To put it another way, Social Security makes up about one-fourth of the entire federal budget. You simply don’t take a quarter of our country’s budget and put it on Wall Street. After all, would you want the federal government, via the Social Security trust fund, to be the major owner of Apple stock or the primary investor in Phillip Morris?
A more reasonable approach to “privatizing” Social Security would allow individual taxpayers to use private or managed accounts to supplement future Social Security benefits. And when you hear talk of such proposals, please remember to ask this question: Is it a carve-out plan or an add-on plan? There is a huge difference.
Both plans involve requiring younger workers to contribute money to an IRA-type account that would offer several investment options. The worker could choose a safe but generally low-yielding account or a riskier but potentially more rewarding one. The investments from this account would then be used to augment Social Security retirement benefits.
But the difference lies in the funding details. In a carve-out plan (these are usually the plans touted by Republicans), the worker’s IRA investment would be funded with a portion of his or her Social Security payroll tax. For example, currently 6.2% of a worker’s salary is deducted for Social Security taxes. A carve-out plan might specify that 4.2 percent continue to be used to fund Social Security, while 2% would be funneled into the private account. In other words, this plan gets its funding by carving it out of the current Social Security system.
On the other hand, an add-on plan (the plans usually touted by Democrats) would require a worker to contribute an extra amount to fund the private account investments. So, 6.2 percent of his or her salary would still be deducted to finance Social Security benefits. But in addition, that worker would be required to chip in an extra percentage point or two of salary to fund the Social Security supplement. So this plan gets its funding by adding to the current Social Security system.
Each plan has its plusses and minuses. The downside to an add-on plan is that more out-of-paycheck spending would be required from workers to fund their retirement portfolio. But the advantage to the plan is its greater rewards. Most add-on proposals are modeled after the highly successful “Thrift Savings Plan,” an add-on IRA that has been available to federal government workers for years and has given many of them the kind of financial security in retirement not usually associated with middle-class civil servants.

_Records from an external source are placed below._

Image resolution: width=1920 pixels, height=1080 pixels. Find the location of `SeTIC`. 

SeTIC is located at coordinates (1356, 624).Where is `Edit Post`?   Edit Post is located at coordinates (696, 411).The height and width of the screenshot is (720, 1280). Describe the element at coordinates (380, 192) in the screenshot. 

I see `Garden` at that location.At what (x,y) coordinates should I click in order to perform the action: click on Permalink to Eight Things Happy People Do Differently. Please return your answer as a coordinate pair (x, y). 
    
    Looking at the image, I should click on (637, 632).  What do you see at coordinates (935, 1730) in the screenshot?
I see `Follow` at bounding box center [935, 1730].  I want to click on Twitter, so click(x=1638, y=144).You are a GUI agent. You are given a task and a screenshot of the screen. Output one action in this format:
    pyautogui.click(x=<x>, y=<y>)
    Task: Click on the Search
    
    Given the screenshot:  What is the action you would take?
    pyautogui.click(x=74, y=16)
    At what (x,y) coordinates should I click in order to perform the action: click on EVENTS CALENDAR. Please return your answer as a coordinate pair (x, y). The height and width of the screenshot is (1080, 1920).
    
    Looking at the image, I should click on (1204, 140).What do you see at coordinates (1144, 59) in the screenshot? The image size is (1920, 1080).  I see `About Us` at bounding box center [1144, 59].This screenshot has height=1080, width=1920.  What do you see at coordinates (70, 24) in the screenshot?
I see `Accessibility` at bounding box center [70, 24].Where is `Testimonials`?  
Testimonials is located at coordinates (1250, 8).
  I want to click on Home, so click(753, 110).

The upside to carve-out proposals is that no extra financial burden would be placed on young workers to finance the supplemental benefits. But the often unexplained downside is that huge reductions would be necessary in future Social Security benefits. It’s just simple math. If you are going to carve out about one-third of the Social Security payroll tax to fund a worker’s private supplement, then future Social Security benefits for that same worker are going to have to be cut by at least one-third. Apparently, the hope is that a well-managed private account will more than make up the difference. Also, carve-out plans come with huge transitional costs. Remember: Social Security is a “pay-as-you-go” program, meaning the money deducted from today’s worker’s paychecks is used to fund benefits to current retirees. So if you cut the amount of money going into the system, you must get funding from other sources to pay promised benefits to current retirees.
But here is the most important point I need to make about proposals for private accounts -- whether carve-out or add-on. Although they are often mentioned in the same breath as other proposals to “save Social Security,” they do nothing of the sort. Social Security’s long-range financing problems are the result of baby boomers quickly turning into senior boomers. For years, Social Security has been working extremely well with a ratio of three workers supporting one retiree. But by the time all the boomers retire (and that will be happening at a quickening pace over the next 15 years), there will be only two workers supporting each retiree. The system simply cannot work as it’s currently structured at a two-to-one ratio.
There are many relatively modest proposals for reform that will keep the system running for generations. All of those possible solutions involve either slight tax increases or moderate cuts in benefits. I am not saying the private accounts are a bad idea. I am saying that they have nothing to do with the future financial health of the program.